#### Try it:
Here are the records. Write out exactly the lines between the one holding "Task: Go to the Search Papers page" and the one holding "This screenshot has height=1098, width=1846.", inclusive.

#### Raw data:
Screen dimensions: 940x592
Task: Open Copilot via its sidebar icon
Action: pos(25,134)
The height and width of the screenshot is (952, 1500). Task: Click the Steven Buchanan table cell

* * *

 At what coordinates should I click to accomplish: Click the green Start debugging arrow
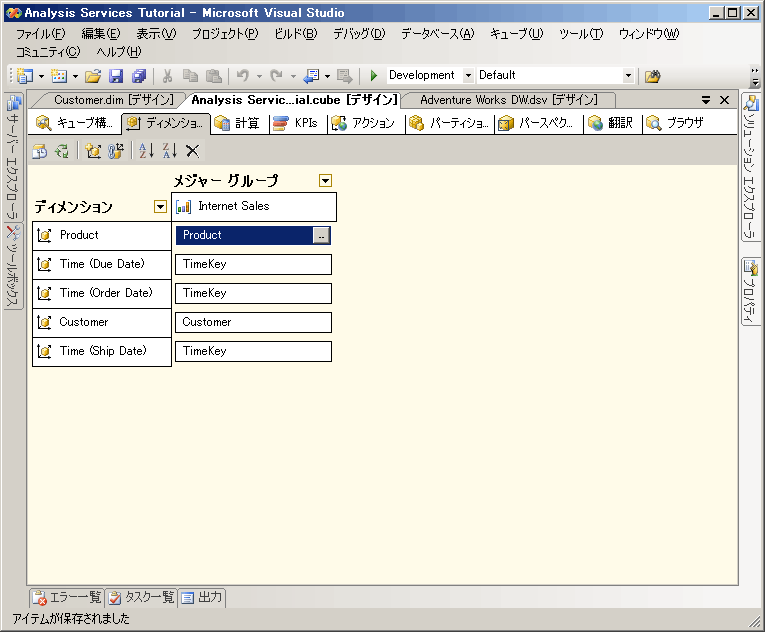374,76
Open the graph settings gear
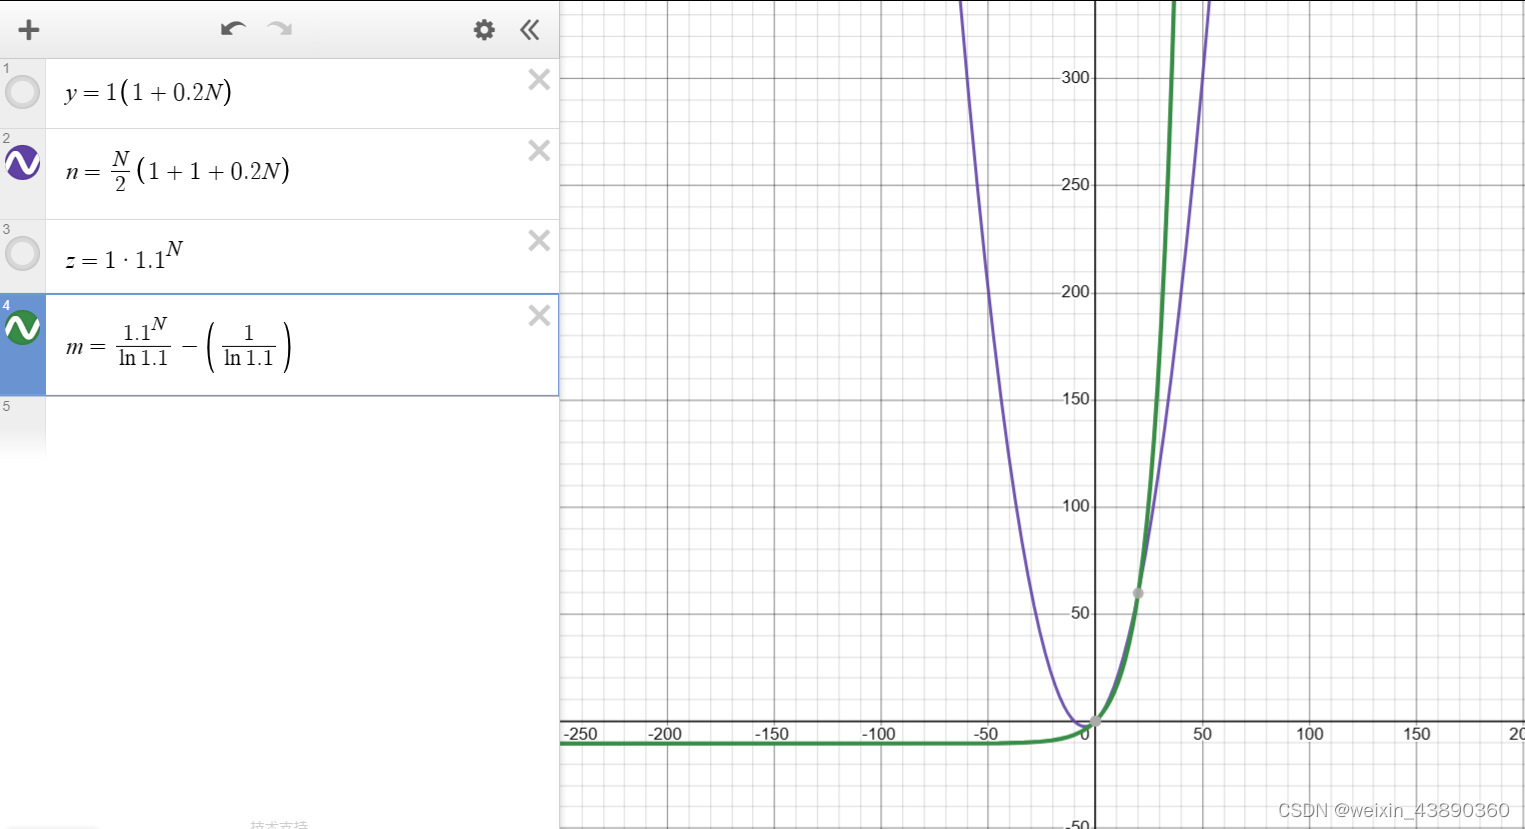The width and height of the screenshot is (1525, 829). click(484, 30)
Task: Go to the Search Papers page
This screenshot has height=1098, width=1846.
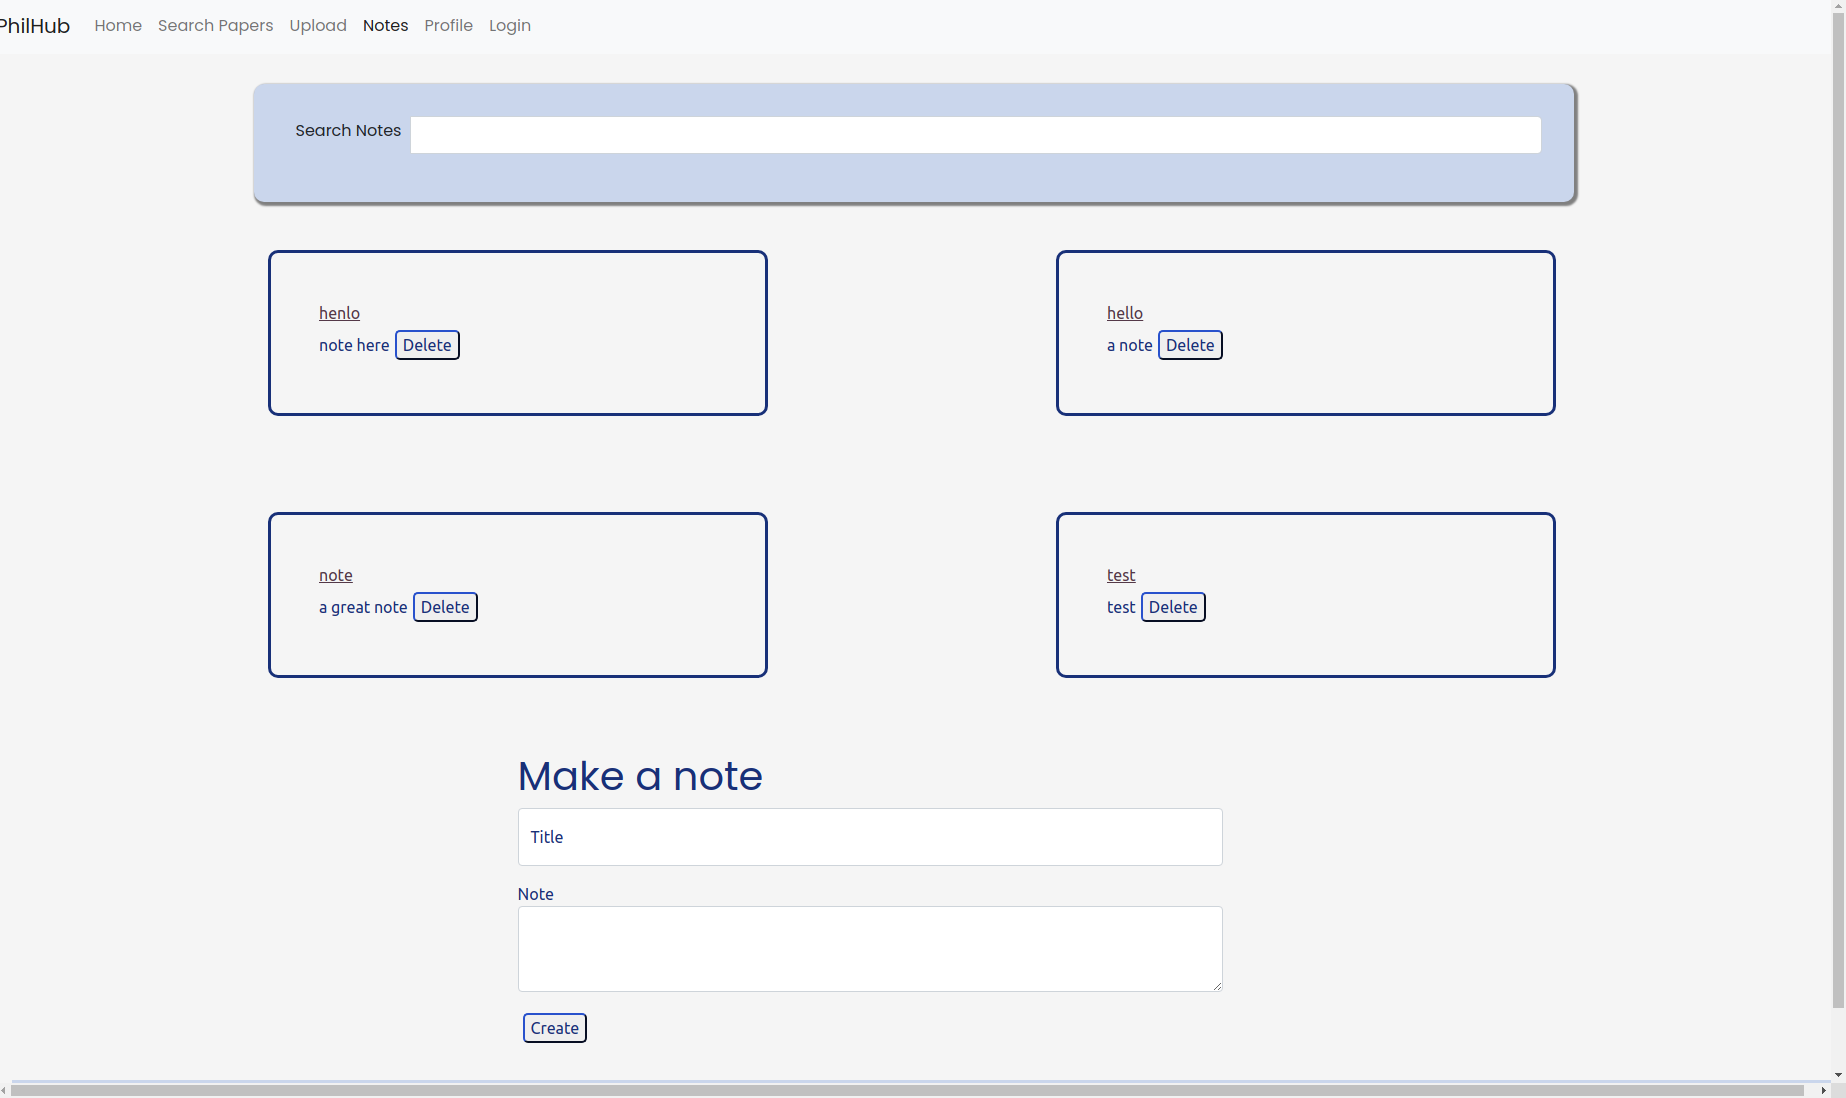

--

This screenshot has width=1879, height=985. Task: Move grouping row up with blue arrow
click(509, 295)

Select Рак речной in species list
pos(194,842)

#### Answer for the task:
Task: Go to the Search Papers page
This screenshot has height=1098, width=1846.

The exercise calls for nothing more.